Воровской цикл (Олди) - страница 100

С ней все в порядке! — сурово одернул себя Михал. По-другому и быть не может. Иначе не повел бы его сюда Мардула. Или разбойник хитрее и подлей, чем кажется на первый взгляд? Вон, даже солтыс Кулах пошел, чтоб приглядеть… да где ему приглядеть, старику-то?!

Но тут мысли воеводы прервал шорох раздвигаемых кустов. Михал вскочил и на мгновение застыл, глядя, как Беата, одетая в длинную суконную накидку поверх платья («Молодцы, разбойное племя, додумались!»), выбирается из кустарника, почтительно поддерживаемая под руку все тем же цыганистым парнем.

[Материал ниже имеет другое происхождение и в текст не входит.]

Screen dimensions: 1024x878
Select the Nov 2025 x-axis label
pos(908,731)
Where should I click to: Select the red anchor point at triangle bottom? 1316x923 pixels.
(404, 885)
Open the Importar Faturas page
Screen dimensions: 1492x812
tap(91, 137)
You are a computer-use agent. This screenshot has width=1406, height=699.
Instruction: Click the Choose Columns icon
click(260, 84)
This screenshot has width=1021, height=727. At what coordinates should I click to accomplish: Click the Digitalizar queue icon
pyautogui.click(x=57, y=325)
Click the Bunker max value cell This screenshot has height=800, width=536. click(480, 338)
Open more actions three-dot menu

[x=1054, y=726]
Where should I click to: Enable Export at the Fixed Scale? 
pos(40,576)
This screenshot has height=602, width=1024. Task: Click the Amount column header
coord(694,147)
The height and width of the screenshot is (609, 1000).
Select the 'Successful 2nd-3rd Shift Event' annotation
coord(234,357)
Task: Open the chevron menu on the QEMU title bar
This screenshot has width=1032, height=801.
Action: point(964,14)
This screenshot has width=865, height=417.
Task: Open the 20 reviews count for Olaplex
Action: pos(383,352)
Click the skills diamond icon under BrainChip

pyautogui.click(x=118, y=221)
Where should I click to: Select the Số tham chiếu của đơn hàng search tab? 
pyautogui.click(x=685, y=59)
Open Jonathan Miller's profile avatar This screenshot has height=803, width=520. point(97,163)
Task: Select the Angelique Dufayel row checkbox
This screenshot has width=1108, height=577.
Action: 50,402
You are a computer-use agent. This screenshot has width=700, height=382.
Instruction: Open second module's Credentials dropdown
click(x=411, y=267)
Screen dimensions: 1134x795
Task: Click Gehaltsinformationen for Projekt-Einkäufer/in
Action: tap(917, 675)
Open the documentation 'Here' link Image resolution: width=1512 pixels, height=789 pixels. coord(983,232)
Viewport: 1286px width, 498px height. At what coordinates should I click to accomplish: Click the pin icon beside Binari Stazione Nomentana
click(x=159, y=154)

Кажется, с женой действительно все было в порядке.

Женщина отцепила колючую ветку от края накидки, подняла голову, увидела стоящего на тропинке человека…

— Михалек! Живой! — и, уже не обращая внимания на растерявшегося и отставшего парня Мардулы, Беата бросилась на шею мужу.

…Прижимая к себе счастливо плачущую жену, невпопад целуя ее в губы, в щеки, в нос, путаясь в растрепавшихся льняных волосах и не решаясь высвободится, чтобы ненароком не сделать Беате больно, ощущая сквозь одежду ее теплый округлившийся стан — и наконец заглянув в ее полные слез глаза, лучащиеся радостью из-за мерцающей завесы, Михал вдруг почувствовал, как клинок запоздалого понимания и раскаяния входит к нему в душу, разрывая невидимую плоть.

«Михалек! Живой!..» — эти слова беременной Беаты отрезвили воеводу почище ушата ледяной колодезной воды, опрокинутого похмельным утром на голову сына мамой Багантой. Ведь как оно бывало: вскочишь спросонья, мокрый до самых некуда, поджилки зимним трусом трусятся, ноги разъезжаются, как у новорожденного телка, в башке черти ночевали, язык распух колодой — и стыд, стыдобища ознобом по телу, когда припомнишь, что творил вчера в пьяном угаре!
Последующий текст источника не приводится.